Suara yang sejak kapan menjadi sangat rendah di telinga memerintahkan Kuroko untuk berpindah ke atas ranjang. Lalu berbaring. Memerintah secara absolut pada Kuroko untuk menjamah diri, tanpa melepas apa yang dikenakan. Kemudian meminta untuk mulai bermain dengan benda bergetar satunya.

'Lebarkan kakimu dan getarkan benda itu di perpangkalan. Bayangkan aku mendekatimu. Rasakan lidahku yang menari dari ujung bibirmu, ke leher menggodamu lalu bagian sensitif di dadamu. Rasakan betapa basahnya lidahku saat berhenti tepat di bagian bawah perutmu, Tetsuya.'

Getaran lembut di antara kaki membuat Kuroko mengigit bibir. Terus bergetar dengan kecepatan konstan, hingga hormon berlebih dirasa telah mengambil alih. Terasa menyiksa, karena pakaian yang tak boleh ia tanggalkan begitu saja. Sedangkan getaran di balik bahan tipis pembungkus miliknya terus memicu, memberikan sensasi yang sudah lama tak ia rasakan. Setiap getaran memberikan reaksi, membuat kening di dahi mulai memproduksi tetesan keringat.

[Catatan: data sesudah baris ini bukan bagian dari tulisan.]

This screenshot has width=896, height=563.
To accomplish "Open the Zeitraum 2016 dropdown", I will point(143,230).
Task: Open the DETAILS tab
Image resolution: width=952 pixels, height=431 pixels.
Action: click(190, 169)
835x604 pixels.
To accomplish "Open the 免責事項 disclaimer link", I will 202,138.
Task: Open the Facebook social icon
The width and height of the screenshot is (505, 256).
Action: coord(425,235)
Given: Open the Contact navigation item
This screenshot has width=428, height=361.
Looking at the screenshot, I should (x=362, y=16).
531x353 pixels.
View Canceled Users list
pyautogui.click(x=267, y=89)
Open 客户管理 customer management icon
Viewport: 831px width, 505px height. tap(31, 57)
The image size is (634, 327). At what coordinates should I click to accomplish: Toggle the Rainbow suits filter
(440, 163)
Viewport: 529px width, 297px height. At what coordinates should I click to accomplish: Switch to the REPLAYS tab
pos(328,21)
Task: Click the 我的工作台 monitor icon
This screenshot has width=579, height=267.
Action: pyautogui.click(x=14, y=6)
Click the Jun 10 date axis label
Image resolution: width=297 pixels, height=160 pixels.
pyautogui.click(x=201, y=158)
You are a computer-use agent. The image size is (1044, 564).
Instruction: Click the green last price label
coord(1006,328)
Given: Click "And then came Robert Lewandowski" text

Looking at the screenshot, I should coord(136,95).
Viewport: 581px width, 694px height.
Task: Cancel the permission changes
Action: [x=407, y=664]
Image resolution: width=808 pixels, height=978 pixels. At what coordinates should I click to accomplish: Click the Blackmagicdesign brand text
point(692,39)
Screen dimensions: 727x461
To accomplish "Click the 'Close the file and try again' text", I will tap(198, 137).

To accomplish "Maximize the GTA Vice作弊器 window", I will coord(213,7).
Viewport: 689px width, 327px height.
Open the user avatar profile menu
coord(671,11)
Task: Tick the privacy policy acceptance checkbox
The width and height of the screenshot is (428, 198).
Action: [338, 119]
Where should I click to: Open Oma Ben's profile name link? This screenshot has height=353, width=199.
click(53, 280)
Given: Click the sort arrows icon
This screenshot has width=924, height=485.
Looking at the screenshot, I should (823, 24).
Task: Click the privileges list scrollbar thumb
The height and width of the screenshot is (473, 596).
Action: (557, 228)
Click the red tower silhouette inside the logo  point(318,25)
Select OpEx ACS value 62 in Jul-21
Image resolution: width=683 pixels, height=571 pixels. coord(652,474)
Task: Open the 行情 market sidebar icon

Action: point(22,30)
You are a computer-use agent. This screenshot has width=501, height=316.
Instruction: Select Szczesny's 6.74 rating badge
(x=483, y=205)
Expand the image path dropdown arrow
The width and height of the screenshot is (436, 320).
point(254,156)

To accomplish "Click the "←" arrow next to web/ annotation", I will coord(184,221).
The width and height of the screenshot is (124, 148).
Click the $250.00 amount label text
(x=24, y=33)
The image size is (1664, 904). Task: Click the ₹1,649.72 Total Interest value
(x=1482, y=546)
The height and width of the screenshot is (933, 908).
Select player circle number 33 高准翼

Yang diujung sana menarik bibir tipis ke atas. Begitu puas rasanya karena telah memegang kendali penuh atas makhluk biru kesayangan. Kelima jari mengetuk stir, menghasilkan suara berkarisma. Tatapan berfokus pada bangunan dengan plat bertuliskan Kuroko di depan pagar. Sedangkan telinganya tak berhenti menangkap suara indah Tetsuya-nya.

Ceklek

Trap trap

'Jangan langgar perintahku dengan membuka pakaianmu, sayang.'

"Tapi Sei-"

'Sssst… Jadilah anak yang baik, Tetsuya. Dan lidahku akan terus memuaskanmu.'

"Ngg, Sei…"

Bayangan sang kekasih di atasnya mengirim sinyal pada tubuh Kuroko untuk bergerak lebih. Sudah dipastikan suara napasnya yang tertahan terdengar jelas di ujung sana.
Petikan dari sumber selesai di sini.